The disadvantages of SSO
- A unique password is very practical, until it's hacked... It's a bit like in a castle, where you used to have a key for each room, which made circulation complicated and sometimes impossible if you were missing a key. Today, you have a single key that gives you access to the whole castle, which is handy, but if someone gets hold of it or copies it... that's the door to the whole castle! To compensate for this inconvenience, it's advisable to implement two-factor authentication (2FA or MFA), which isn't always feasible because this system has a few prerequisites, such as the fact that each user must have a cell phone. Today, many SSO solutions impose MFA precisely to ensure connection security.
- On paper, SSO is THE solution, but in practice, only certain applications and compatible sites accept SSO, leaving a very large number of non-compatible applications. You'll still have to provide a password for all other applications, and you're back to square one: several passwords to remember and a higher risk of loss, fraud...
- A unique password makes the system strong because of the power of the technology, but also weak because if the SSO system is rendered inoperable for a few hours, the entire company is paralyzed.
Here are a few misconceptions about the single sign-on system...
Single Sign-On is a really powerful system for single user authentication, but you shouldn't mix things up like single sign-on and identity and access management. SSO is not an IAM (identity access management) system.
- SSO cannot be used to manage authorization levels within an enterprise. It is not there to define a policy of user rights, which in fact have to be managed for each application. For rights management, it is preferable to use an identity and access management tool.
- If you're hoping to have an overview of all your tools, software and applications thanks to SSO, that's a pipe dream, because as we've seen, not all software is compatible.
- In the same way, a single sign-on tool won't give you a global view of your employees, or of people who work with you but aren't employees of your company, such as service providers, temporary staff, etc., because these SSO systems are generally not connected to HRIS.

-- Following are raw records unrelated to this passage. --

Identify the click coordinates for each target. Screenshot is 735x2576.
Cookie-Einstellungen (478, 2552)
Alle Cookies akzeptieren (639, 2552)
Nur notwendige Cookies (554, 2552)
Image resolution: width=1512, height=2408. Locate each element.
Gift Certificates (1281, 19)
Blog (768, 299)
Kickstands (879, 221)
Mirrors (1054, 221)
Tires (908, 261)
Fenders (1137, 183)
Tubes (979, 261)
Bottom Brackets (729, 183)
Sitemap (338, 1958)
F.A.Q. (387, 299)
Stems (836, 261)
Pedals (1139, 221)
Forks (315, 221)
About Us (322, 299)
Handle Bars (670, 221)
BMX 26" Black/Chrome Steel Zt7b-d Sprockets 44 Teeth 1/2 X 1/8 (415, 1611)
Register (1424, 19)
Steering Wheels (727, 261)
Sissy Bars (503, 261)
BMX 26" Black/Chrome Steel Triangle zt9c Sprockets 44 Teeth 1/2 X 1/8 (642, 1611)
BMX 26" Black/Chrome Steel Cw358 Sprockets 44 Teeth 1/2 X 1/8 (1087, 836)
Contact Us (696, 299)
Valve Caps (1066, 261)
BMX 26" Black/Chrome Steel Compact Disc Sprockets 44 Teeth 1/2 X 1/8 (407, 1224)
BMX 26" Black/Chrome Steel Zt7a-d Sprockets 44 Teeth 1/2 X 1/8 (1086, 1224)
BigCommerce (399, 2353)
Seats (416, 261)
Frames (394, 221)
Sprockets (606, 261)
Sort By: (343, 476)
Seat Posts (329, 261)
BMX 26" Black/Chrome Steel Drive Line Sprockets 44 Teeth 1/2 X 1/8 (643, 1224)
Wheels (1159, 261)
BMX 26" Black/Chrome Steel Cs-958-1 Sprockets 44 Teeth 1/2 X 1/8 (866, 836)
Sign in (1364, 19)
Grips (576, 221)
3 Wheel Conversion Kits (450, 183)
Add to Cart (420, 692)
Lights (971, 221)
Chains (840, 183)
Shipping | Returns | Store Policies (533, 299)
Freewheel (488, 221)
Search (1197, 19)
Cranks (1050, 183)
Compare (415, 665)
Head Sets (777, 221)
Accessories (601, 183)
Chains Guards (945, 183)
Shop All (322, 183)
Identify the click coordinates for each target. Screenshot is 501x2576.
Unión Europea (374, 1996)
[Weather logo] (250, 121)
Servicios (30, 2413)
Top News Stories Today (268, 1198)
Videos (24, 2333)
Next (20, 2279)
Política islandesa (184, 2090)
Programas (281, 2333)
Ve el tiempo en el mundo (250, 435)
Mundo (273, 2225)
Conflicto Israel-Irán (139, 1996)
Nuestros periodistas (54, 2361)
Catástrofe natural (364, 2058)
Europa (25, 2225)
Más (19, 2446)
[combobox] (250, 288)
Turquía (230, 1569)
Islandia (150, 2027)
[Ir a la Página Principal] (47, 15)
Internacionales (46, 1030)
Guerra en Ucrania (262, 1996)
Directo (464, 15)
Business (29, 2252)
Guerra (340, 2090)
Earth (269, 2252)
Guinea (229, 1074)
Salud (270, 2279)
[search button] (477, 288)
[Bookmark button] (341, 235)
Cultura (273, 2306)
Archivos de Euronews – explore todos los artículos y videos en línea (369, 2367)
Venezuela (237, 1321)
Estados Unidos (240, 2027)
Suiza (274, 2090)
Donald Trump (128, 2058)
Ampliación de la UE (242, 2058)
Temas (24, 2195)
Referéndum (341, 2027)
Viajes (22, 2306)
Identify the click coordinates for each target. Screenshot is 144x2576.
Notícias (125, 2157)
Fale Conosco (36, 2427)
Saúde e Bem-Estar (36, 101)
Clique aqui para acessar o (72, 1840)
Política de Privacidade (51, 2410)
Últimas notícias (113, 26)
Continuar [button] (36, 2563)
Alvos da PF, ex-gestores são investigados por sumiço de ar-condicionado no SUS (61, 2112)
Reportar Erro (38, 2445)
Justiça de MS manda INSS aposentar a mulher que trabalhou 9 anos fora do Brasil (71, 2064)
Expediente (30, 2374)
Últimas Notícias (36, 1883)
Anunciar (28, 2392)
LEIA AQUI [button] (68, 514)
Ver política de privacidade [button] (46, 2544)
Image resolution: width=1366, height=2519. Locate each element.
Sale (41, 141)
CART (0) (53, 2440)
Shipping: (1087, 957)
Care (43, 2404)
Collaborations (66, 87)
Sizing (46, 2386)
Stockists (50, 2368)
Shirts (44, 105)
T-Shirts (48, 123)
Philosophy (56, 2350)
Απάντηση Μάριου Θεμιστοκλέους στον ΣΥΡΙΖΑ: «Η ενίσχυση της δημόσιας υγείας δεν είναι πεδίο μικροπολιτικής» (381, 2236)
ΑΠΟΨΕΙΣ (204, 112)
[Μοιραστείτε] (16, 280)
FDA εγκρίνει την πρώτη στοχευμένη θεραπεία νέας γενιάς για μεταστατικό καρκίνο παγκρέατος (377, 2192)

- Finally, from a strictly technical point of view, setting up and especially maintaining the SSO system is extremely time-consuming for IT teams. Redundancy must be ensured, and SSO support must be responsive, as it is a single point of access which, if blocked, paralyzes the entire company.
Single Sign-On: yes for authentication, no for identity and access management
SSO is often a basic building block for enterprise identity management, but only addresses a small part of the problem.
SSO is a good complement to the implementation of an Identity and Access Management (IAM) system connected to the HRIS.